Hence, introducing Agile or Scrum has been taken as a convenient excuse to lessen documentation effort, especially in the matter of requirements, decision making, and source code documentation.

And this is of course very wrong. Scrum isn’t a magical tool providing full efficiency with only half the effort. As described earlier, it’s not actually a tool at all: It’s a framework, and you can and must run your tools and processes within it in order to render it effective.

As documentation is a vital part of software development, it’s only logical and good engineering practice to stick to it where sensible, regardless of the process management framework applied. That famous line from the Agile Manifesto really means, in short, to get rid of documentation tasks which do not add value to the end product.

Actually, as documenting is the only way to really fix an agreement, an idea, or an observation for future reference, it is really an important part of Scrum as well which is all about revisiting and reassessing former decisions, and in order to do that, they must be fixed bindingly. This especially applies to:
  • Whatever is part of the contract with the Product Owner
  • The Product Backlog / Sprint Backlog and the Definition of Done for every Product Backlog item
  • Decisions concerning processes and tools
  • Technical decisions
  • Sprint retrospective outcome
As for the individual Product Backlog items, it’s another common myth that agile processes imply replacing classic Use cases with User Stories to describe individual elements of a software system. Whilst it is true that agile methodologies led to wide-spread use of User stories as a tool for development planning, they aren’t designed to replace Use cases, and you are free to use whatever tool you feel most comfortable with when applying Scrum, as the Scrum Guide doesn’t mention either of them.

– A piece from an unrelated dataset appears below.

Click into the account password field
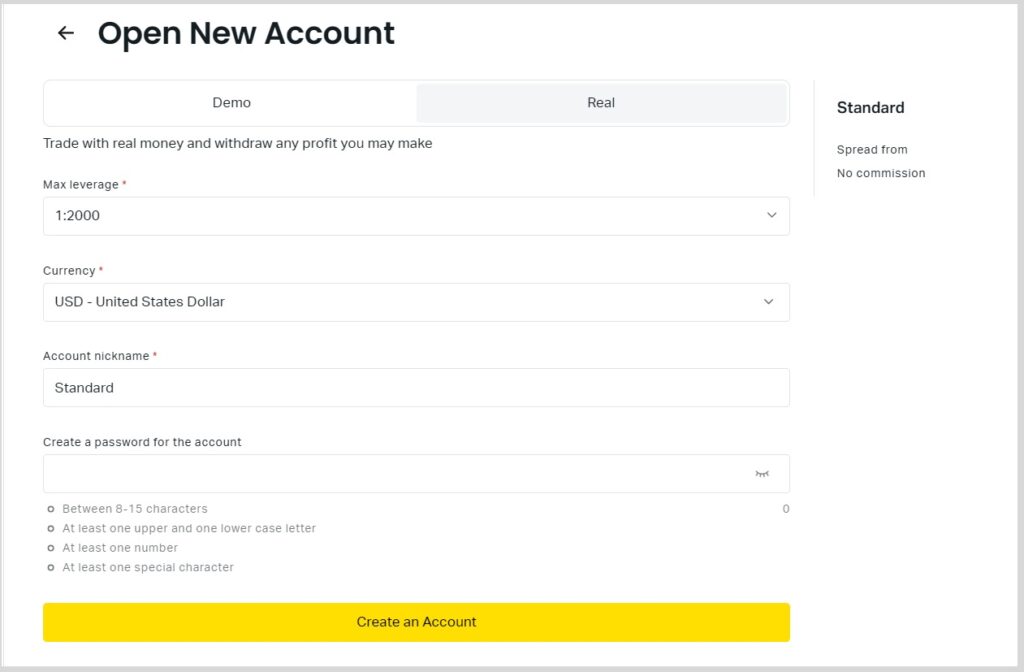 coord(395,474)
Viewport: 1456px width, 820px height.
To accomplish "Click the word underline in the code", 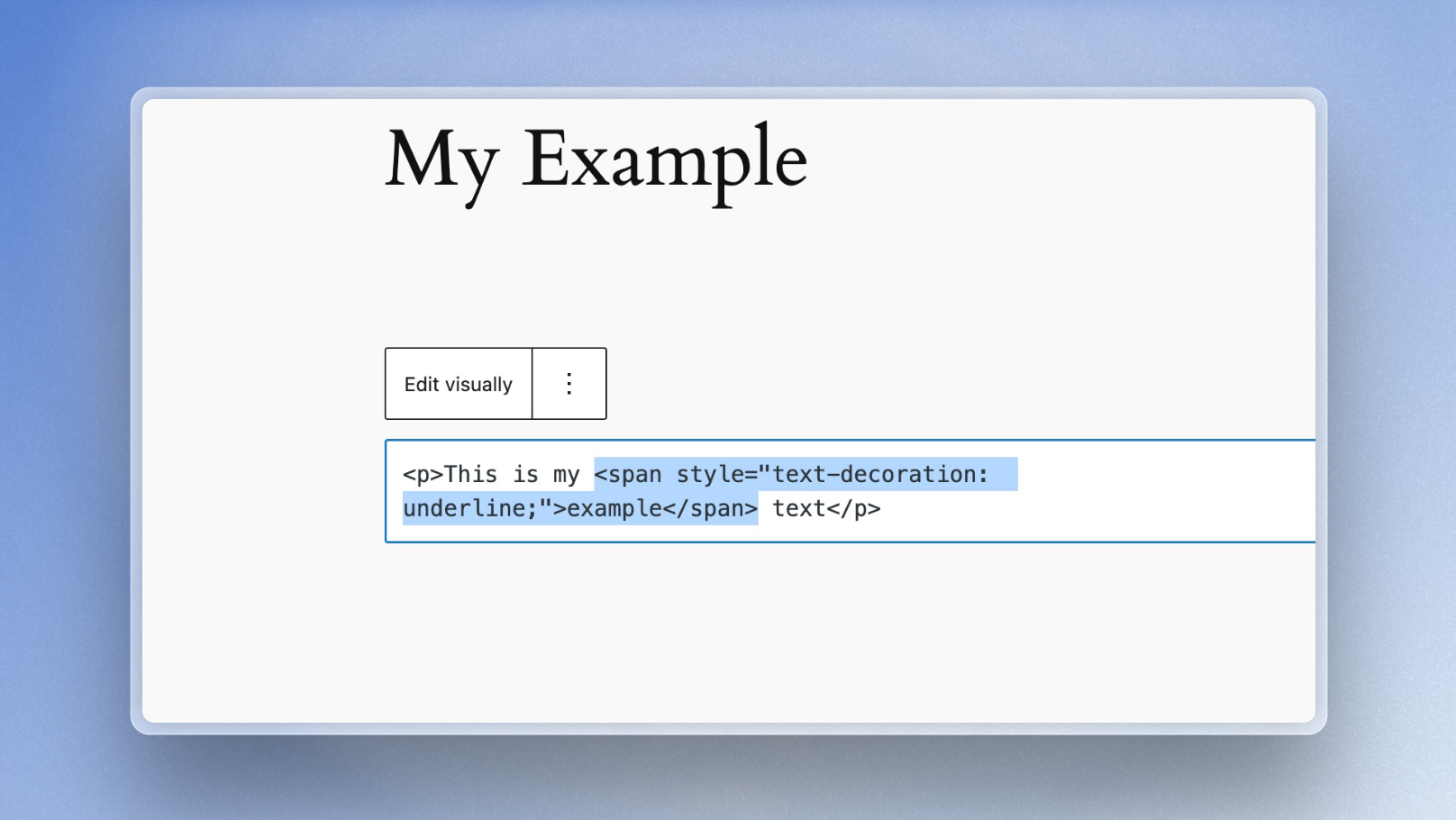I will [x=463, y=509].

In fact, these tools have a different purpose: Whilst Use cases are a tool for modeling software functionality (business requirements perspective), User stories are designed to plan feature development (business value and technical perspective), as it is here explained in more details by Mike Cohn.

In a real world project, these tools can be efficiently used in conjunction:
  • Top-down: Define the use case and split it in different (e.g. technical) user stories
  • Bottom-up: Start with individual user stories as “slices” of an “epic” which as a whole describes a complete use case.
So if you feel comfortable with use cases, start off by defining them, and break them into Product Backlog items, which will essentially yield user story-like slices. However, because we value “working software over comprehensive documentation”, note that use case documentation should be as lightweight as possible, so get rid of diagrams and complicated sequence hierarchies unless they add value.

The Sprint Backlog can be modified freely throughout the Sprint

No, it cannot. The Scrum Guide does indeed allow the Sprint Backlog to be updated throughout the Sprint as more is learned, but with the important constraint that “only the Development Team can change its Sprint Backlog during a Sprint” whilst “scope may be clarified and re-negotiated between the Product Owner and Development Team”.

This means that whilst the Product Owner can give input to the current Sprint planning, it’s at the Development Team’s discretion to apply actual changes to the current Sprint Backlog.

Actually, this is an essential prerequisite for the Sprint to stay a time-boxed unit which in turn is vital to ensure traceability: if the planning was allowed to alter freely, initial planning and observed effort cannot be compared, which impedes the all-important empirical learning process.

This is typically violated in projects with a very unclear Product Owner role, e.g. if a “project manager” takes the role of the Product Owner by dictating his own development plans. He may then whish to apply “last minute changes” even during development in order to reinforce control over the development process. This clearly is by no means Agile nor Scrum.

Conclusion

If there’s one important advice I would give to aspiring Scrum users, it’s this: it’s the Scrum Guide which describes what Scrum is, and everything which is not described in the Scrum guide is not part of Scrum (although it can be helpful), and everything which contradicts the Scrum Guide impedes Scrum from working properly. Verifying Scrum compatibility is thus as easy as reading the 16-pages guide and comparing it with its application in the project in question. Both seminars and coaching may be useful, but first of all, your team has to agree on what Scrum is, and that is what the Scrum Guide provides.

Furthermore, in order for Scrum to succeed, it’s vital that every member of the Scrum Team acknowledges the value of its underlying mindset, namely shared effort, collaboration, transparency, and ever-ongoing (self-)improvement. If your team does not agree on these values, Scrum will not suit you.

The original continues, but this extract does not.